## Problem details:
Starting at the first line, reproduce the listing below in full, exactly as given.
= = =
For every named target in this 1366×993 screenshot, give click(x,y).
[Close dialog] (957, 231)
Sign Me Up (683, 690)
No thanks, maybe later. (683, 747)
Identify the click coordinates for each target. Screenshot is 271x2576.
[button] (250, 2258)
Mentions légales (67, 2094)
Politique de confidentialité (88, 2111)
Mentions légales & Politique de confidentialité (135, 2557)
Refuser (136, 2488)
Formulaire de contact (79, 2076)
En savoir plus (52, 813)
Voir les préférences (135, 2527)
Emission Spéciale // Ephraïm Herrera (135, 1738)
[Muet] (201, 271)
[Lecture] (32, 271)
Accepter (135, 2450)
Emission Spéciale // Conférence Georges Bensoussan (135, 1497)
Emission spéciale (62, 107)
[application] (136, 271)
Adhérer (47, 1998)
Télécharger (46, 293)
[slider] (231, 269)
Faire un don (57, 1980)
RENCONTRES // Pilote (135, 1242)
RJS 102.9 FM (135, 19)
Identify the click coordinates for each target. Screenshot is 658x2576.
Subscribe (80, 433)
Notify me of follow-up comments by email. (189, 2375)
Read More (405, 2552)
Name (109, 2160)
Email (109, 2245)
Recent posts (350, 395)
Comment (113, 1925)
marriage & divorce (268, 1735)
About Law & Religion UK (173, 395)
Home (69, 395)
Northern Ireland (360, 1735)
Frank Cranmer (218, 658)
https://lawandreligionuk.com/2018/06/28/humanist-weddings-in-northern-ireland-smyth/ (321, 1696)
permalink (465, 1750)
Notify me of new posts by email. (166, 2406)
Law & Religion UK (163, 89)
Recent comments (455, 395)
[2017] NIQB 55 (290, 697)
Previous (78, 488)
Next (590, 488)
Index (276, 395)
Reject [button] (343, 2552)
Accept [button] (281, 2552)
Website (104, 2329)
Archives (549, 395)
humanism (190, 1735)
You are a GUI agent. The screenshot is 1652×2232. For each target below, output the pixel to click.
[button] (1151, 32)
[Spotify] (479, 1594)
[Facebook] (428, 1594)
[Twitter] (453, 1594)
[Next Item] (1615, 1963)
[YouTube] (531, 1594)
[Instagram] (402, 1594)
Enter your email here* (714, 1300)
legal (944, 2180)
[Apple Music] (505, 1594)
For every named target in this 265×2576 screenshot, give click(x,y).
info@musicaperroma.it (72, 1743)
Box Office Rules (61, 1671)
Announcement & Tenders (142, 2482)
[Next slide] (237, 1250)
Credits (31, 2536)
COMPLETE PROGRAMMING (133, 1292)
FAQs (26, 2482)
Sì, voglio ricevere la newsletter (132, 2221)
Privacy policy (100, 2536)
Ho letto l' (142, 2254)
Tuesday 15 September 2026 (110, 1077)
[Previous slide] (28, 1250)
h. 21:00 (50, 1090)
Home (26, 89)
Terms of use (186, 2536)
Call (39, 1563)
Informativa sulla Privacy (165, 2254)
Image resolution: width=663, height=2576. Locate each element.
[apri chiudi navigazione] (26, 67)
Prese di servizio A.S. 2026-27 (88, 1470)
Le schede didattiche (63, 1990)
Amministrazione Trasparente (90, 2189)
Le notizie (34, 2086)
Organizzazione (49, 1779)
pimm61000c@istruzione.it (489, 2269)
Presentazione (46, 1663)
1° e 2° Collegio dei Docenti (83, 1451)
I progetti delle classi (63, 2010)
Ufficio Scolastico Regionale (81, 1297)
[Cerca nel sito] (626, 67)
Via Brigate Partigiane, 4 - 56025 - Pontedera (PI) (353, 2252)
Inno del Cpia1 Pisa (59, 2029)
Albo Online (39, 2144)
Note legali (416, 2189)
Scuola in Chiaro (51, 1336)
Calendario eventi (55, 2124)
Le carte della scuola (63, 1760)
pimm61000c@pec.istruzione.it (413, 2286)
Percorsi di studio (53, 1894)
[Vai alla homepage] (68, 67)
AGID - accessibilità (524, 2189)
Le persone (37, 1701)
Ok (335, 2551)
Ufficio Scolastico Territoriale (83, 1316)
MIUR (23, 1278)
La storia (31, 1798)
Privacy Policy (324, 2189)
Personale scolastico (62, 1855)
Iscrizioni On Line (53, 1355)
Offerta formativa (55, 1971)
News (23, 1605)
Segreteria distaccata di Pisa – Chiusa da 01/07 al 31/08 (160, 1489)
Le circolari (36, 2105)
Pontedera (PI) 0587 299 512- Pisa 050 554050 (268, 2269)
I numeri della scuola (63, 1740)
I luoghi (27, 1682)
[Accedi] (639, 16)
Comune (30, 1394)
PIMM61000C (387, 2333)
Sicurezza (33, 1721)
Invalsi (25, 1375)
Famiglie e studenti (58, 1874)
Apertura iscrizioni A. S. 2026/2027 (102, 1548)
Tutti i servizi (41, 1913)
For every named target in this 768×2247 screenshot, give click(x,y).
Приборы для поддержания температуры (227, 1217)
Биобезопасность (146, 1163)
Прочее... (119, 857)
= = =
## Answer space:
For every named target in this 1366×993 screenshot, give click(x,y).
[Close dialog] (957, 231)
Sign Me Up (683, 690)
No thanks, maybe later. (683, 747)
Identify the click coordinates for each target. Screenshot is 271x2576.
[button] (250, 2258)
Mentions légales (67, 2094)
Politique de confidentialité (88, 2111)
Mentions légales & Politique de confidentialité (135, 2557)
Refuser (136, 2488)
Formulaire de contact (79, 2076)
En savoir plus (52, 813)
Voir les préférences (135, 2527)
Emission Spéciale // Ephraïm Herrera (135, 1738)
[Muet] (201, 271)
[Lecture] (32, 271)
Accepter (135, 2450)
Emission Spéciale // Conférence Georges Bensoussan (135, 1497)
Emission spéciale (62, 107)
[application] (136, 271)
Adhérer (47, 1998)
Télécharger (46, 293)
[slider] (231, 269)
Faire un don (57, 1980)
RENCONTRES // Pilote (135, 1242)
RJS 102.9 FM (135, 19)
Identify the click coordinates for each target. Screenshot is 658x2576.
Subscribe (80, 433)
Notify me of follow-up comments by email. (189, 2375)
Read More (405, 2552)
Name (109, 2160)
Email (109, 2245)
Recent posts (350, 395)
Comment (113, 1925)
marriage & divorce (268, 1735)
About Law & Religion UK (173, 395)
Home (69, 395)
Northern Ireland (360, 1735)
Frank Cranmer (218, 658)
https://lawandreligionuk.com/2018/06/28/humanist-weddings-in-northern-ireland-smyth/ (321, 1696)
permalink (465, 1750)
Notify me of new posts by email. (166, 2406)
Law & Religion UK (163, 89)
Recent comments (455, 395)
[2017] NIQB 55 (290, 697)
Previous (78, 488)
Next (590, 488)
Index (276, 395)
Reject [button] (343, 2552)
Accept [button] (281, 2552)
Website (104, 2329)
Archives (549, 395)
humanism (190, 1735)
You are a GUI agent. The screenshot is 1652×2232. For each target below, output the pixel to click.
[button] (1151, 32)
[Spotify] (479, 1594)
[Facebook] (428, 1594)
[Twitter] (453, 1594)
[Next Item] (1615, 1963)
[YouTube] (531, 1594)
[Instagram] (402, 1594)
Enter your email here* (714, 1300)
legal (944, 2180)
[Apple Music] (505, 1594)
For every named target in this 265×2576 screenshot, give click(x,y).
info@musicaperroma.it (72, 1743)
Box Office Rules (61, 1671)
Announcement & Tenders (142, 2482)
[Next slide] (237, 1250)
Credits (31, 2536)
COMPLETE PROGRAMMING (133, 1292)
FAQs (26, 2482)
Sì, voglio ricevere la newsletter (132, 2221)
Privacy policy (100, 2536)
Ho letto l' (142, 2254)
Tuesday 15 September 2026 (110, 1077)
[Previous slide] (28, 1250)
h. 21:00 (50, 1090)
Home (26, 89)
Terms of use (186, 2536)
Call (39, 1563)
Informativa sulla Privacy (165, 2254)
Image resolution: width=663, height=2576. Locate each element.
[apri chiudi navigazione] (26, 67)
Prese di servizio A.S. 2026-27 (88, 1470)
Le schede didattiche (63, 1990)
Amministrazione Trasparente (90, 2189)
Le notizie (34, 2086)
Organizzazione (49, 1779)
pimm61000c@istruzione.it (489, 2269)
Presentazione (46, 1663)
1° e 2° Collegio dei Docenti (83, 1451)
I progetti delle classi (63, 2010)
Ufficio Scolastico Regionale (81, 1297)
[Cerca nel sito] (626, 67)
Via Brigate Partigiane, 4 - 56025 - Pontedera (PI) (353, 2252)
Inno del Cpia1 Pisa (59, 2029)
Albo Online (39, 2144)
Note legali (416, 2189)
Scuola in Chiaro (51, 1336)
Calendario eventi (55, 2124)
Le carte della scuola (63, 1760)
pimm61000c@pec.istruzione.it (413, 2286)
Percorsi di studio (53, 1894)
[Vai alla homepage] (68, 67)
AGID - accessibilità (524, 2189)
Le persone (37, 1701)
Ok (335, 2551)
Ufficio Scolastico Territoriale (83, 1316)
MIUR (23, 1278)
La storia (31, 1798)
Privacy Policy (324, 2189)
Personale scolastico (62, 1855)
Iscrizioni On Line (53, 1355)
Offerta formativa (55, 1971)
News (23, 1605)
Segreteria distaccata di Pisa – Chiusa da 01/07 al 31/08 (160, 1489)
Le circolari (36, 2105)
Pontedera (PI) 0587 299 512- Pisa 050 554050 (268, 2269)
I numeri della scuola (63, 1740)
I luoghi (27, 1682)
[Accedi] (639, 16)
Comune (30, 1394)
PIMM61000C (387, 2333)
Sicurezza (33, 1721)
Invalsi (25, 1375)
Famiglie e studenti (58, 1874)
Apertura iscrizioni A. S. 2026/2027 (102, 1548)
Tutti i servizi (41, 1913)
For every named target in this 768×2247 screenshot, give click(x,y).
Приборы для поддержания температуры (227, 1217)
Биобезопасность (146, 1163)
Прочее... (119, 857)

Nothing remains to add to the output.